Não adiantava fingir. Era tolice, aquela tentativa inútil e teimosa de bancar o herói. Que pensassem que era um covarde. Que pensassem o que quisessem. Aqueles quinze minutos tinham sido o pior pesadelo de sua vida. O impacto ainda estava penetrando, penetrando, penetrando.

— Foi uma experiência… perturbadora — declarou. — Muito desagradável.

— Mas o senhor se saiu muito bem, não é verdade? — disse o advogado, em tom ansioso. — Ficou um pouco abalado, é claro. Quem não ficaria, depois de passar quinze minutos na Escuridão? Mas não aconteceu nada demais. Como sabíamos que não iria acontecer. São poucas, muito poucas as pessoas que sofrem qualquer tipo de…

— Não é verdade — interrompeu Sheerin. O rosto do advogado era como uma górgona sorridente. Como o rosto de um demônio. Não agüentava olhar para ele. Mas uma boa dose de verdade seria suficiente para exorcizar o demônio. Não havia a menor necessidade de ser diplomático, pensou Sheerin. Não quando estava conversando com demônios.
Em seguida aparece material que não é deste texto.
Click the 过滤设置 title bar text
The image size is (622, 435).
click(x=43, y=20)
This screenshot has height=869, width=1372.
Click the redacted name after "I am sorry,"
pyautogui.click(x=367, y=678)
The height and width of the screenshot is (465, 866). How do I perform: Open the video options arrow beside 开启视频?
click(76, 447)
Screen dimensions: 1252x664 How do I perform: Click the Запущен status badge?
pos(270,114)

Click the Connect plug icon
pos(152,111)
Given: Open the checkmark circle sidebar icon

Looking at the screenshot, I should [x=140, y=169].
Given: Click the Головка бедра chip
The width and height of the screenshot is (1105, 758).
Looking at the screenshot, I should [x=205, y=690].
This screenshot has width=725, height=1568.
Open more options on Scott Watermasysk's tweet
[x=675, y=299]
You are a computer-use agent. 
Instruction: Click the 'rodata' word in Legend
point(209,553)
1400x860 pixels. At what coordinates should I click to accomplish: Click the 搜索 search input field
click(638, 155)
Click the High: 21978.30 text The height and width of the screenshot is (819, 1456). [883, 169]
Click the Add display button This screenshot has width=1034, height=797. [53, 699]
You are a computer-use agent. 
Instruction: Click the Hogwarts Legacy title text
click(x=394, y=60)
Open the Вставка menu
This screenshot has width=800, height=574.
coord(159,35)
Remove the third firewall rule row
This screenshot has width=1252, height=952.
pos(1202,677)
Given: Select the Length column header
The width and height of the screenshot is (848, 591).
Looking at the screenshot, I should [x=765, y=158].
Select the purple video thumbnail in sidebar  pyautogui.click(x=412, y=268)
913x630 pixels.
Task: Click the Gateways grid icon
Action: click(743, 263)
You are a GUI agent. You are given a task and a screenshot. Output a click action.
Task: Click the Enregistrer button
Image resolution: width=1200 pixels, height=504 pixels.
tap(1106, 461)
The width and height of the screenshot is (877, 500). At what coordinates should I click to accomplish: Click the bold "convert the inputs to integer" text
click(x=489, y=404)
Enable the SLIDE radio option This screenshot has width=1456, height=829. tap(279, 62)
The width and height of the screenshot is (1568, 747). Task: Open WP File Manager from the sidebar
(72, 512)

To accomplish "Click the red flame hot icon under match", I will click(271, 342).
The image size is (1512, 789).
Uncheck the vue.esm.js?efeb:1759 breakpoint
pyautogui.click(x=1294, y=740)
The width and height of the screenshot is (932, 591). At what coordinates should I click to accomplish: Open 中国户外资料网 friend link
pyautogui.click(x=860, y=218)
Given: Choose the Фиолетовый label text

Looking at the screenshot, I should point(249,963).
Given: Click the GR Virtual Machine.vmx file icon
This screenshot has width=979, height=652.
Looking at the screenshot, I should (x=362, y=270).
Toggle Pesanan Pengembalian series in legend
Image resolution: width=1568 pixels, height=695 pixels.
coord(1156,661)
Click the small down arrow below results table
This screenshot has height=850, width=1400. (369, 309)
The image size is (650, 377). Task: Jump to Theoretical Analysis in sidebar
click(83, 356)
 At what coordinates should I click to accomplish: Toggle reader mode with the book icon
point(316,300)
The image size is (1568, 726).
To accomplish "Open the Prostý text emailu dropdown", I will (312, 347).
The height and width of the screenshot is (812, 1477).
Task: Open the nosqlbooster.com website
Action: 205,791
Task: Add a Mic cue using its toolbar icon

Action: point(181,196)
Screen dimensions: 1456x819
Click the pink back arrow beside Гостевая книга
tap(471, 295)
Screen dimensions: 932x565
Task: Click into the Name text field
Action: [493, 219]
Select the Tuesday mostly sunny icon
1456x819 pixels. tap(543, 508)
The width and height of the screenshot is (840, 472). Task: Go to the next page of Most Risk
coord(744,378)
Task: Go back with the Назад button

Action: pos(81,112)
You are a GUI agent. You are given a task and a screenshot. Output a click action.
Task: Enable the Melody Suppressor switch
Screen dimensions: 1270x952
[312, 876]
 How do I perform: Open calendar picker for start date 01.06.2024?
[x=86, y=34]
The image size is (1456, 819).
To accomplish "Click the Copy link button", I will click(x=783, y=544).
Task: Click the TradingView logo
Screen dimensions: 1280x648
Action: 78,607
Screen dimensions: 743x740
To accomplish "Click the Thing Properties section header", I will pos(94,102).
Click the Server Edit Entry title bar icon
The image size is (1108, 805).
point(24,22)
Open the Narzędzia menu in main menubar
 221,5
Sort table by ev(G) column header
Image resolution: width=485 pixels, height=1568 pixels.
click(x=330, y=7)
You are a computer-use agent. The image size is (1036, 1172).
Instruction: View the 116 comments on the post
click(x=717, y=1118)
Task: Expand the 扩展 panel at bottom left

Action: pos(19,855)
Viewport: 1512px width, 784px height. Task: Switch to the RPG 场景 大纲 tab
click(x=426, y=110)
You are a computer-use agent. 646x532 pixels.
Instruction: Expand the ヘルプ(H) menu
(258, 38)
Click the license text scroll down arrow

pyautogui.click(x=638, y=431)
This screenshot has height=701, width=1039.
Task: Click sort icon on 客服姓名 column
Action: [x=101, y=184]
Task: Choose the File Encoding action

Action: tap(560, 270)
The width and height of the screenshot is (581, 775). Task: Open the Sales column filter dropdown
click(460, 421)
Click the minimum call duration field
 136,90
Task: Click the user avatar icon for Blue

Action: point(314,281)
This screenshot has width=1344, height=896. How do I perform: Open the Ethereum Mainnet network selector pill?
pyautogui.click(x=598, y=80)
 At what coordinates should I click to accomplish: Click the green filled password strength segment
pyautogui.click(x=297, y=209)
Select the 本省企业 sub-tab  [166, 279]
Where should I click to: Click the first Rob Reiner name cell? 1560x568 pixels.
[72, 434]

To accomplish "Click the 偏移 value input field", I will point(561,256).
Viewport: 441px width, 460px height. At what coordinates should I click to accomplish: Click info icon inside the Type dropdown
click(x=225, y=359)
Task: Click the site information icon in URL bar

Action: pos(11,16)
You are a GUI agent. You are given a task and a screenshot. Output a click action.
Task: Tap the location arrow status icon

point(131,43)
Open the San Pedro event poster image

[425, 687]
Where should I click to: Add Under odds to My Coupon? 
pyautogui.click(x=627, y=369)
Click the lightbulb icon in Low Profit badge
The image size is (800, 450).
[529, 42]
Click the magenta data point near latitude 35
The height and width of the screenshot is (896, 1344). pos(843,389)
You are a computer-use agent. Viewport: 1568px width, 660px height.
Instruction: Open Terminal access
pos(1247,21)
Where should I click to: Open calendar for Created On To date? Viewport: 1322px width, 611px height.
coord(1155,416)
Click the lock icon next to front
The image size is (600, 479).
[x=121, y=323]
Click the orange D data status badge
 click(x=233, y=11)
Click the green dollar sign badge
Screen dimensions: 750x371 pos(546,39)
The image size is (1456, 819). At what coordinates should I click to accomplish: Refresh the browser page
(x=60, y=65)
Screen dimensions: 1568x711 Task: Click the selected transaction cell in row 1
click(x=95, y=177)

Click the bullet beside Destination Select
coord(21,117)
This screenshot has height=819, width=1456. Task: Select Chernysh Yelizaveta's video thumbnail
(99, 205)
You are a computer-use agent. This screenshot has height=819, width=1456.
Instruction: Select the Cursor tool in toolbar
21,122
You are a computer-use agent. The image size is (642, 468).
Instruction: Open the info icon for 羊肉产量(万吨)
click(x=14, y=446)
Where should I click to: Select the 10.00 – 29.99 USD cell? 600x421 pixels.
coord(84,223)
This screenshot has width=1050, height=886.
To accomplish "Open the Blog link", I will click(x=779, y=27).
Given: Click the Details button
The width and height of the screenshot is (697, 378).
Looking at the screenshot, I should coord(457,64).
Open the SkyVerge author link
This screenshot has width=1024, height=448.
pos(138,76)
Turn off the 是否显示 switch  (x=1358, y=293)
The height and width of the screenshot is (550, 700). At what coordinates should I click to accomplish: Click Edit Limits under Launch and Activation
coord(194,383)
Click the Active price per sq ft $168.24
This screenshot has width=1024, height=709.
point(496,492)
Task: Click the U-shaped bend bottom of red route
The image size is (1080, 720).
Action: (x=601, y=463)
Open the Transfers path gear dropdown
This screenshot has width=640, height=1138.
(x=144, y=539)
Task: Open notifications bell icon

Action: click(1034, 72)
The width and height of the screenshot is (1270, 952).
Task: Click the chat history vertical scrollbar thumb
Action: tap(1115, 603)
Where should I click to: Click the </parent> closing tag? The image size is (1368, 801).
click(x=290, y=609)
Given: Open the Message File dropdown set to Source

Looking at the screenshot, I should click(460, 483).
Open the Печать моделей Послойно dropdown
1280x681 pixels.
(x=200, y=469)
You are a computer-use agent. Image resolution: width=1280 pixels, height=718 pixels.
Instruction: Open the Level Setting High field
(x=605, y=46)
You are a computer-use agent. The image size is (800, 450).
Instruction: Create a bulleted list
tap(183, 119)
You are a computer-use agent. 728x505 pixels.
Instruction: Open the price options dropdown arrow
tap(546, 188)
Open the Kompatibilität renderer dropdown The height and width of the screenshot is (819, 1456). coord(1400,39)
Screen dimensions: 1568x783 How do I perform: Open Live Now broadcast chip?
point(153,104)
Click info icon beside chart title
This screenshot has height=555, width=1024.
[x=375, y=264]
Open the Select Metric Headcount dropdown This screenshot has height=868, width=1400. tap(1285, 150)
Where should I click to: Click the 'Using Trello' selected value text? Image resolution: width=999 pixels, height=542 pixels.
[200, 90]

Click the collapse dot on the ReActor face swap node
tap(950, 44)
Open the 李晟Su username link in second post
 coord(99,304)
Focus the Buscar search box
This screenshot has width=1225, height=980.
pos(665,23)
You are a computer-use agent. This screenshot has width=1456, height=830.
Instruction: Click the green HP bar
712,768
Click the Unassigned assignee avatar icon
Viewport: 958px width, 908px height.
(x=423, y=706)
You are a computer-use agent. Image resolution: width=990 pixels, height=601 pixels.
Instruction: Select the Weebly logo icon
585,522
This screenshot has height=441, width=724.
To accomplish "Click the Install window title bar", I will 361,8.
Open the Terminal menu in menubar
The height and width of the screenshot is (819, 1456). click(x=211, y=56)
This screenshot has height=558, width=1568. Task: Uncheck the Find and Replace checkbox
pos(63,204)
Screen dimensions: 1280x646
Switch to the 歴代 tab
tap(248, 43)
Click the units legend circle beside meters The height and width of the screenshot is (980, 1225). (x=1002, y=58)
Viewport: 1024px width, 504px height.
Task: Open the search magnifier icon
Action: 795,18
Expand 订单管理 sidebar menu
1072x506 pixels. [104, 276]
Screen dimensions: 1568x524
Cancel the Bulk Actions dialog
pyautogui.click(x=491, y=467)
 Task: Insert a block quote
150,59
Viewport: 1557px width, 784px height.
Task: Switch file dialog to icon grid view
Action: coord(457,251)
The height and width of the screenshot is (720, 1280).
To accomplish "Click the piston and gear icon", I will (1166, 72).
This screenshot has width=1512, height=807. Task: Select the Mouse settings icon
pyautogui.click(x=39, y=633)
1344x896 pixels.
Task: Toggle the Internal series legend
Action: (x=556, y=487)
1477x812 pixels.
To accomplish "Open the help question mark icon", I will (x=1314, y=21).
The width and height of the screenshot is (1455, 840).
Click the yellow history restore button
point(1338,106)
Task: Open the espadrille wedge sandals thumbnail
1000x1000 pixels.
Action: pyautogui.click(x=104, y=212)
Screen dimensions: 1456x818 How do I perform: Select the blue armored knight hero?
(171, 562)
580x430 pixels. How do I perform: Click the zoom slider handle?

— É impossível alguém andar naquela coisa sem correr um sério perigo. Agora tenho certeza disto. Mesmo as pessoas mais equilibradas são submetidas a uma tensão terrível, e as mais fracas simplesmente desmoronam. Se abrirem de novo aquele brinquedo, todos os hospícios das quatro províncias estarão lotados em menos de seis meses.

— Pelo contrário, doutor…

— Não me venha com “pelo contrário”! Já entrou no Túnel, Cubello? Não, acho que não. Pois eu entrei. Vocês estão pagando por minha opinião profissional. Pois vão tê-la agora mesmo. O Túnel é extremamente perigoso. É uma simples questão de natureza humana. A Escuridão é mais do que qualquer um de nós consegue suportar, e isto não vai mudar nunca, pelo menos enquanto tivermos um sol brilhando no céu. Fechem de uma vez por todas o Túnel, Cubello! Em nome do bom senso, homem, fechem o Túnel! Acabem com ele!

7

Depois de estacionar a motoneta no terreno da faculdade, bem sob a cúpula do Observatório, Beenay, a passos largos, tomou o caminho que levava à entrada principal do edifício. Quando começou a subir os amplos degraus de pedra que conduziam ao saguão, teve um sobressalto ao ouvir alguém chamá-lo pelo nome.

— Beenay! Que bom que você apareceu!

O astrônomo levantou os olhos. A silhueta alta, maciça, de seu amigo Theremon 762, do jornal Crônica, se recortava contra a grande porta do Observatório.

— Theremon? Estava à minha procura?

— Estava. Mas disseram-me que você só iria chegar daqui a algumas horas. No momento em que eu estava indo embora, encontro você. Que sorte!

Beenay galgou os últimos degraus, e os dois trocaram um rápido abraço. Ele conhecia o jornalista há três ou quatro anos, desde que Theremon estivera no Observatório para entrevistar algum cientista, qualquer cientista, a respeito do último manifesto dos Apóstolos do Fogo. Aos poucos, ele e Theremon haviam se tornado amigos íntimos, embora Theremon fosse cinco anos mais velho e viesse de um meio mais livre, mais eclético. Beenay gostava da ideia de ter um amigo que não estivesse envolvido na política universitária, e Theremon estava radiante por conhecer alguém que não estava absolutamente interessado em usar de sua influência considerável nos meios jornalísticos.

— Algum problema? — perguntou Beenay.

— Nenhum. Eu apenas gostaria que você representasse de novo o papel de Voz da Ciência. Mondior fez outro de seus famosos discursos na linha de “Arrependam-se, o fim do mundo está próximo!” Agora ele diz que está pronto para revelar a hora exata em que o mundo será destruído. Caso você esteja interessado, isso vai acontecer no ano que vem, no dia 19 de Theptar.

— Que maluco! E perda de tempo publicar as coisas que ele diz. Por que será que as pessoas levam os Apóstolos tão a sério?

Theremon deu de ombros.

— A verdade é que as pessoas acreditam nos Apóstolos. Muita gente, Beenay. E se Mondior diz que o fim está próximo, preciso de alguém que se levante e diga: “Não é verdade, irmãos e irmãs! Não temam! Está tudo bem!” Ou coisas parecidas. Posso contar com você, não posso, Beenay?